While mono-etiologic histology-proven cohort studies were instrumental in establishing cutoff values for histological fibrosis stages F0-F4, they differed drastically between liver diseases but also between even large studies of the same disease etiology. This has caused considerable confusion and many different cutoff values are circulating in the literature somehow preventing clear standards and an easier didactical access. It has been increasingly evident that the major reason of the different cutoff values seems to be caused by the various fibrosis-independent confounders of an elevated LS such as inflammation but also other, pressure related factors like cholestasis or congestion. In confirmation, treatment of various liver diseases whether it is alcoholic liver disease, autoimmune hepatitis, viral hepatitis, or NAFLD can result in up to 70% decrease of LS after resolution of inflammation.
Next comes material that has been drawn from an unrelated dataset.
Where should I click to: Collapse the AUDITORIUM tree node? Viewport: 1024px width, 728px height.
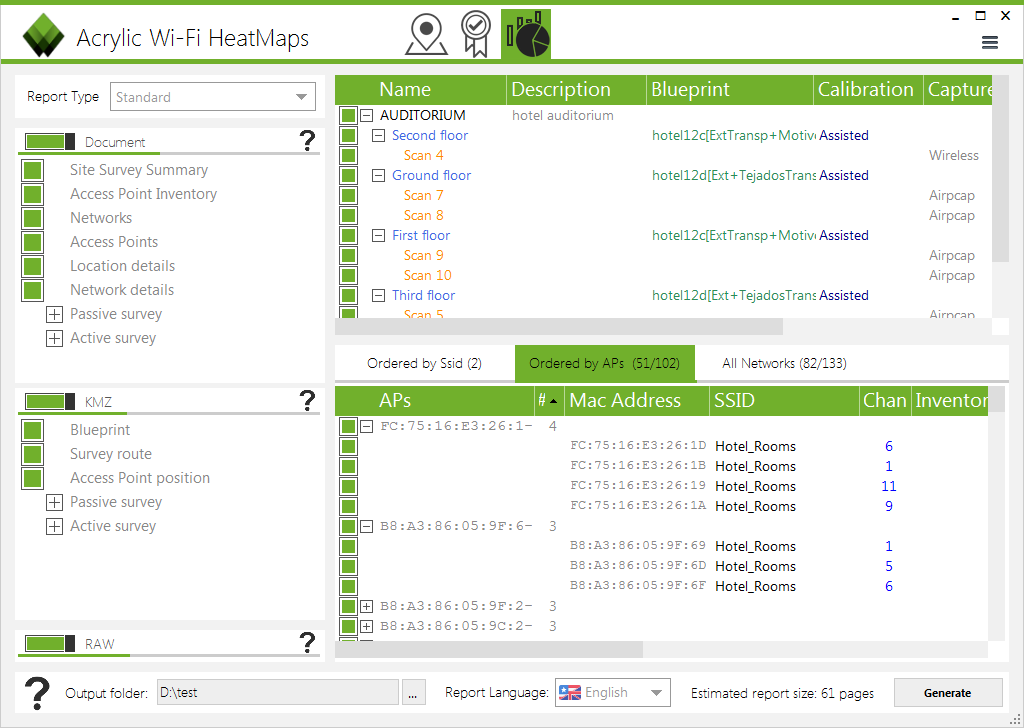[x=367, y=115]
Likewise, standardization of patient cohorts e.g., with regard to inflammation also results in similar cutoff values. For simplification, it is therefore suggested to use general standard cutoff values for F0, F3, and F4 such as 6, 8, and 12.5 kPa as a rough first estimate. A refined approach is the usage of AST-adapted cutoff values for all forms of chronic hepatitis. In etiologies with continuous and constant presence of confounders such as chronic cholestatic liver diseases e.g., PSC or PBC, genuine cutoff values are applicable. The best fibrosis scoring is obtained after removing the confounder e.g., by treating the underlying disease and re-assessment of LS.